The objective of the current proposal is to gage the influence on the family competence of potential predictors such as family vulnerability, age of parents and children, and participation in the program.
Method: 24-month follow-up study with a sample of 155 families at risk. Quasi-experimental design, with a control group. Instruments are Behavior Assessment System for Children (BASC) and the Karol Kumpfer’s questionnaires for parents and children (the latter being the evaluation instruments for the benchmark application).

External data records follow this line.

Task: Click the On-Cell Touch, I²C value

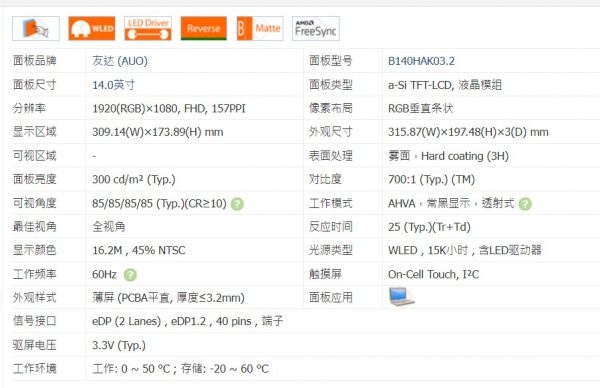Action: coord(433,274)
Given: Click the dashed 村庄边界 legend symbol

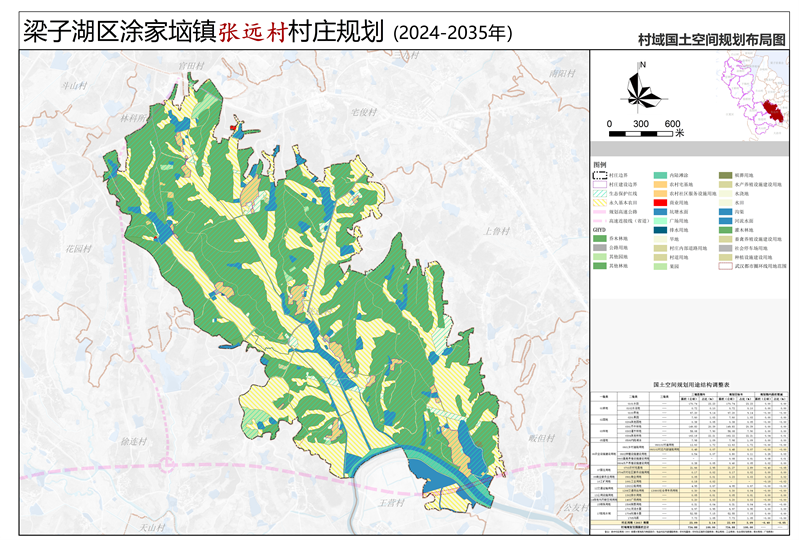Looking at the screenshot, I should coord(600,175).
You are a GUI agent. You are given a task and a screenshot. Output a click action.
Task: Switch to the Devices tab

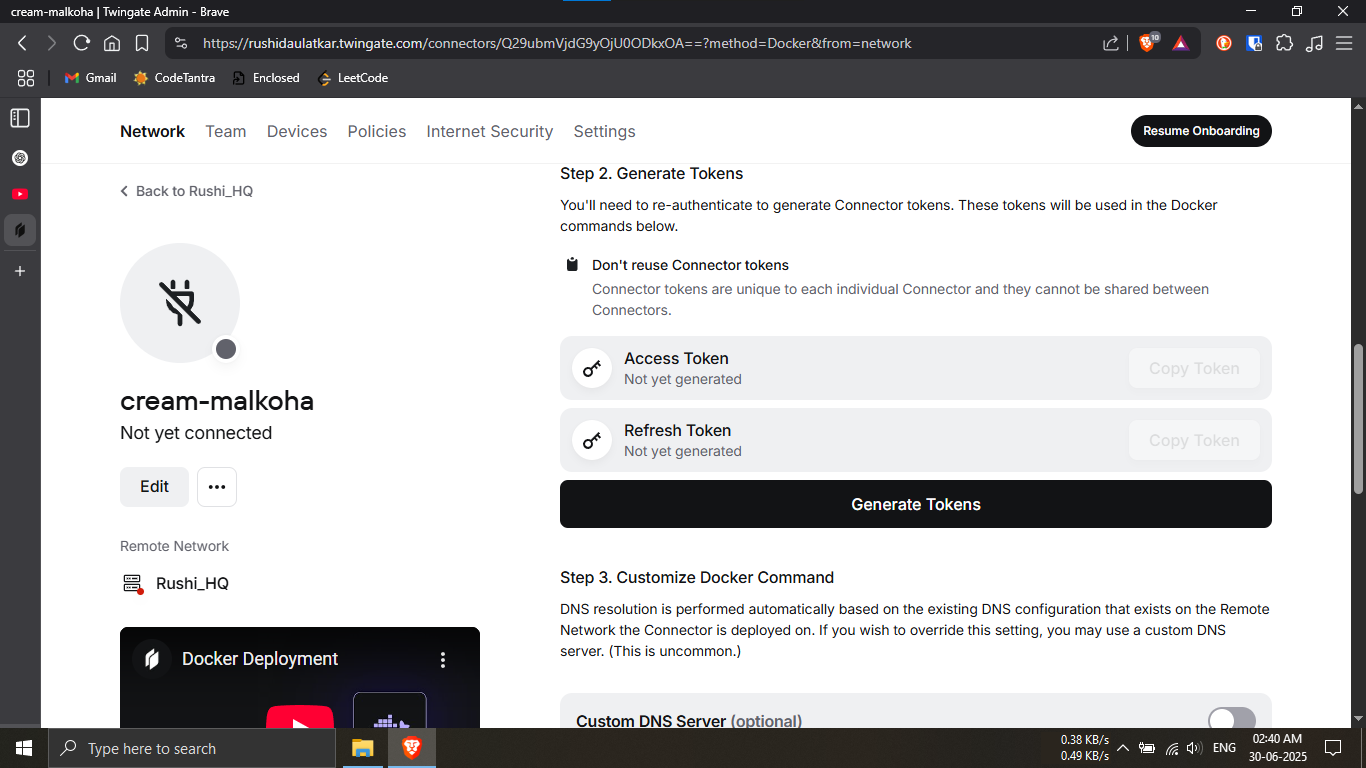click(297, 132)
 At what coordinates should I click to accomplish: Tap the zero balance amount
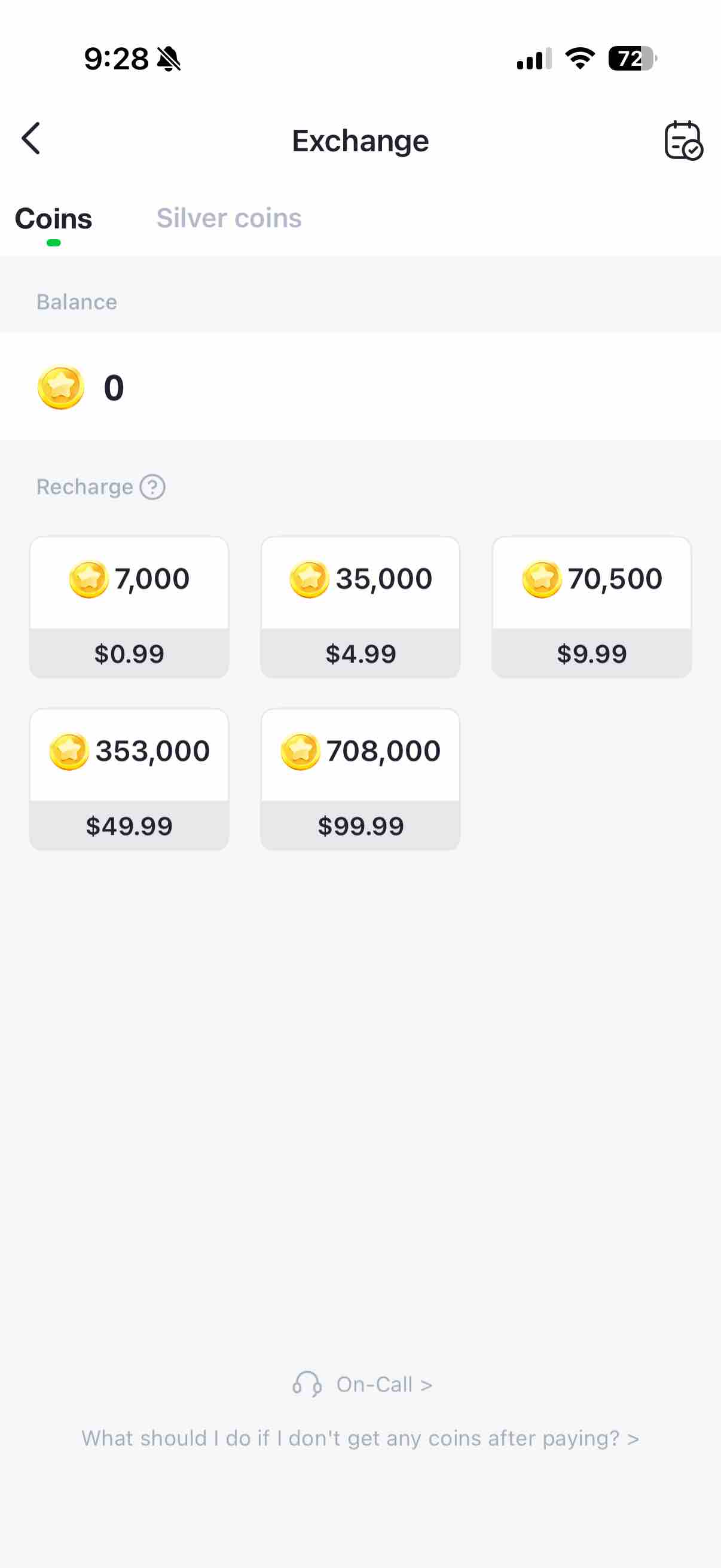click(x=114, y=388)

Both BASC and Kumpfer’s questionnaires have been validated for the Spanish population.
The aggregated index “Family competence” is constructed out of 10 factors: family resistance, parent-child relationships, family organization, positive parenting, parental skills, family implication, family cohesion, control of school problems, social skills and capacity of setting limits. Each factor has a weight of the 10% in the total index and factor range is from 0 to 500.

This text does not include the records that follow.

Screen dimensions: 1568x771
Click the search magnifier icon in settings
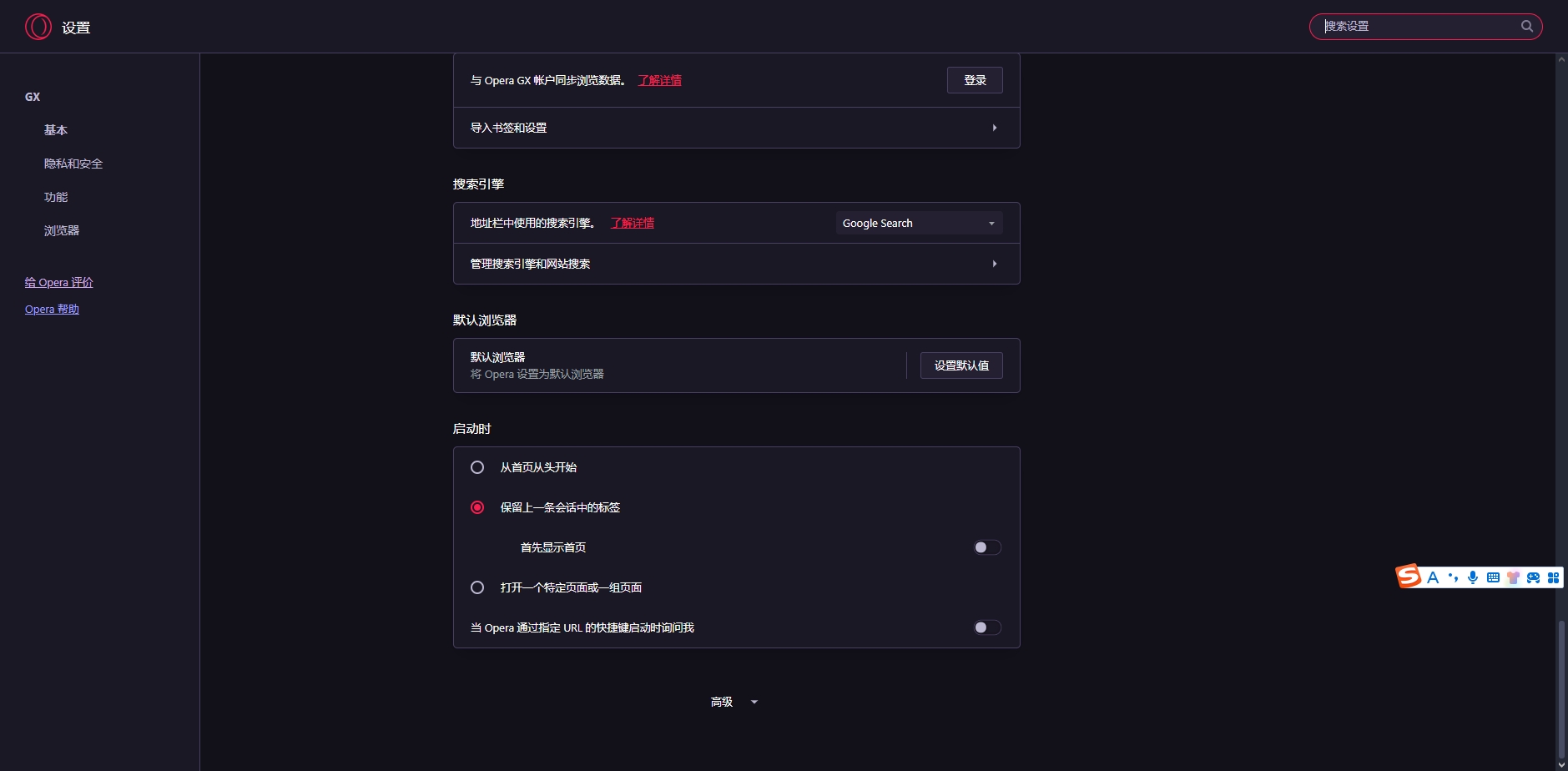(x=1526, y=26)
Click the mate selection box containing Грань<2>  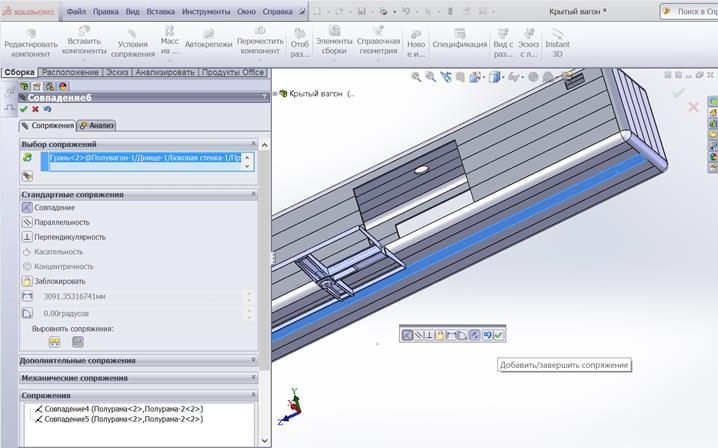click(x=145, y=159)
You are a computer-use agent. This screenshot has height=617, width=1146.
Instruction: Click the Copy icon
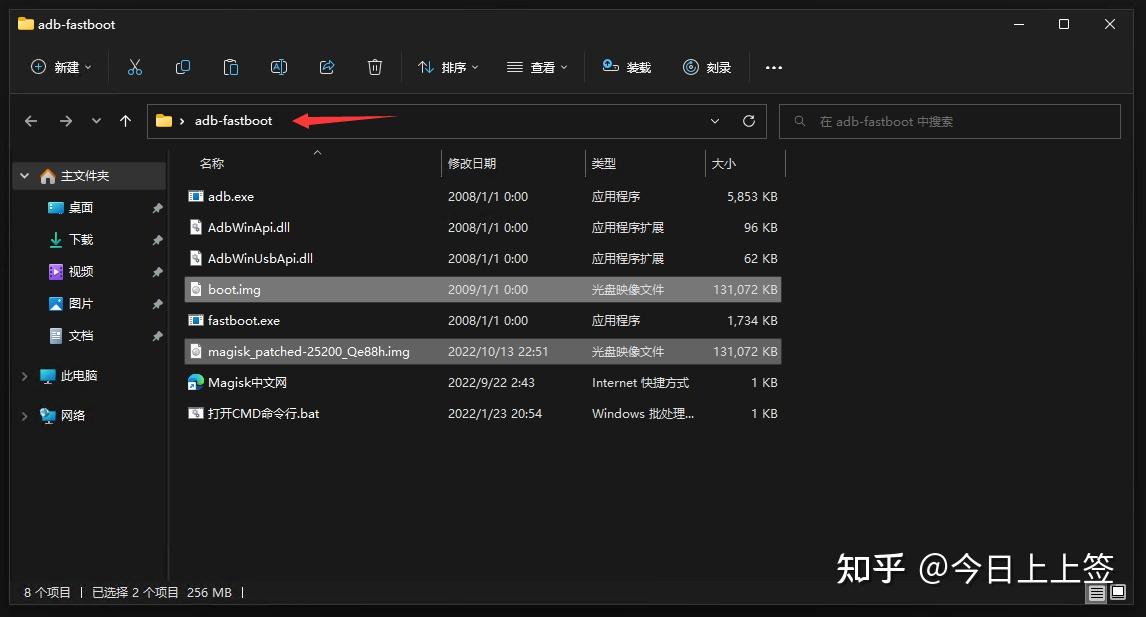[182, 67]
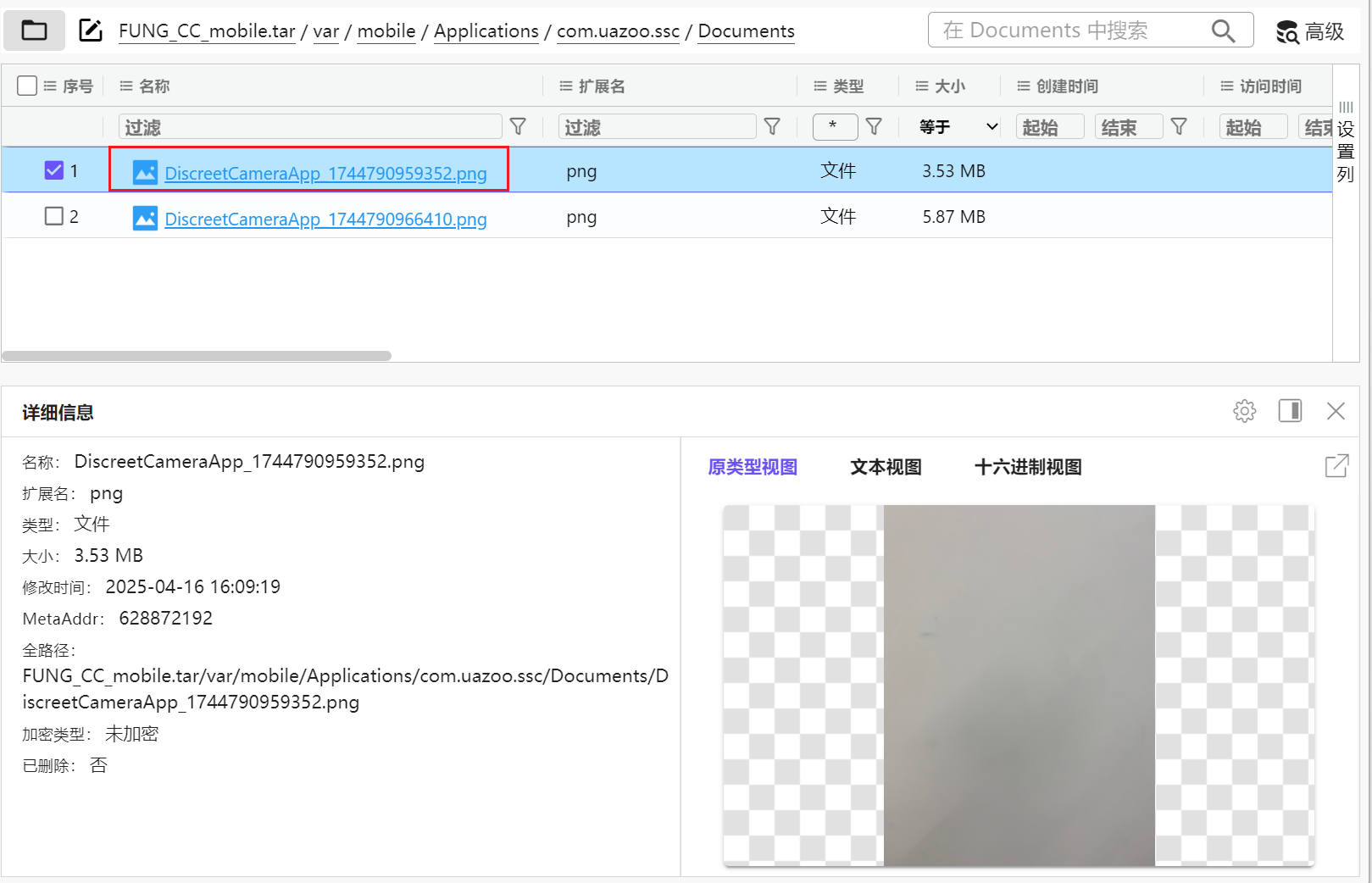Open the details panel settings gear
1372x883 pixels.
1244,412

Also for the procedure, a Cox regression analysis is undertaken, as a useful survival analysis for this follow-up study. It allows us to gage the level of change along time and to see the influence of the predictors in the presence or absence of the family competence. Predictors are: age of children, age of parents, family vulnerability and level of participation at the FCP.
Results: At the follow-up, family competence presents a good result both in the drug treatment program (Mean= 362,48/SD= 34,27) and in social services (Mean= 339,08/SD= 38,74).
In drug treatment program, in the Cox regression of the associated predictors with the long-term maintenance of the family competence, Hazard rate ratio of the level of participation at the program is Exp (B)=1,123. In social services, Hazard rate ratio of the level of participation at the program is Exp (B)=1,066.
Conclusion: Influence of the participation in the long-term (24 month follow-up). Participation in the program is a predictor of maintenance of the results in the long-term. This is especially relevant being the context one of selective prevention. Family involvement techniques and the role of facilitators are important for the participation and retention of the families in the program.